Australian start up Ping has secured backing from a leading venture capital fund to develop its damage detection system that works like a stethoscope for wind turbines.
The South Australian based Ping says it has secured $1.3 million in new seed funding from venture capital investors, including Artesian, that the company will put towards the development of the listening device and progressing its commercialisation.
The Ping Monitor is attached magnetically to wind turbine towers, and actively “listens” to the sounds created within the turbine as it operates. The monitor is able to identify changes in the acoustic sounds of the turbine’s operation, which may indicate damage or other changes to the turbine’s structures.
When an anomaly is detected, maintenance teams are alerted via a dashboard, shortening the time it may take for damage to a turbine to be detected. It’s a potentially valuable service in a global wind turbine market that attracts almost $100 billion in investment annually.
“Our success in this Seed funding round is a testament to the hard work and dedication of our team and the unwavering support of our investors and global customer network,” Ping CEO Matthew Stead said.
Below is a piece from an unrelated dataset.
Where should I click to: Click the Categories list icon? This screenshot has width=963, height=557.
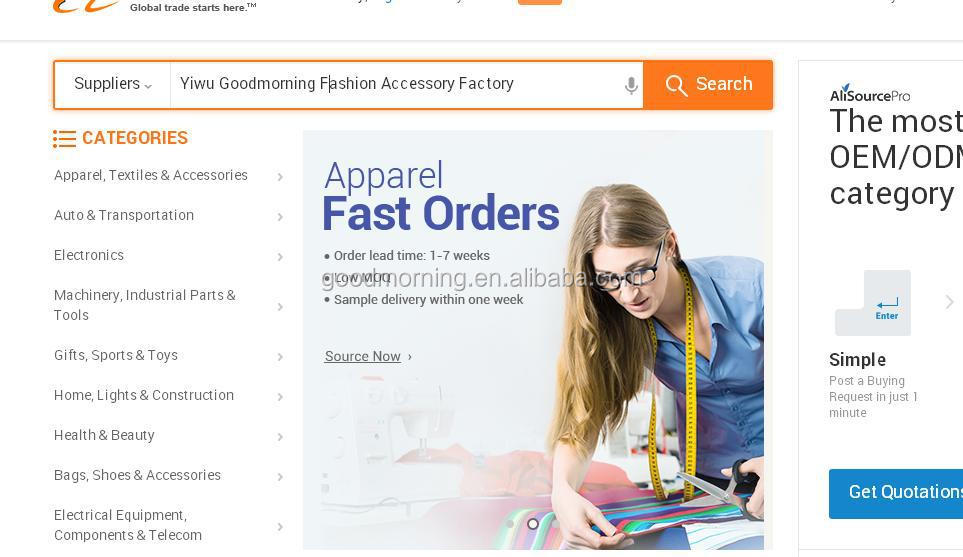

“We’re thrilled to have gathered a strong network of investors who recognise Ping’s early achievements, are confident in our growth potential, and actively support our vision and values, particularly in helping to support the growth of renewables.”
Ping estimates that damage to wind turbine blades already costs the industry as much as $2 billion annually, and there has already been international interest in the Ping Monitor from wind farm operators in the United States, with the company also looking to expand into Asian and European markets.
The company has received backing from the South Australian government, a state that already is host to a large number of wind turbines and the government is happy to see the local company grow.
“The Marshall government is backing South Australia’s expanding startup ecosystem through the Research, Commercialisation and Startup Fund, and it’s pleasing to see companies like Ping grow and develop cutting edge technology in our state’s renewable energy sector,” South Australian minister for innovation and skills David Pisoni said.
Artesian investment analyst Alexandra Clunies Ross said that the venture capital firm was excited to work with Ping to develop the technology, as it recognised the huge potential market for wind turbine performance monitoring.
“We are very excited to work with the Ping team,” Clunies Ross said. “Fault detection technology improves the efficiency and adoption of renewable energy. Ping’s device reduces unnecessary maintenance costs and can allow for further growth in renewables.”
Ping expects that the use of the device can be expanded into other industries that use large moving machinery, and will look to deploy the Ping Monitor in the mining and rail freight industries.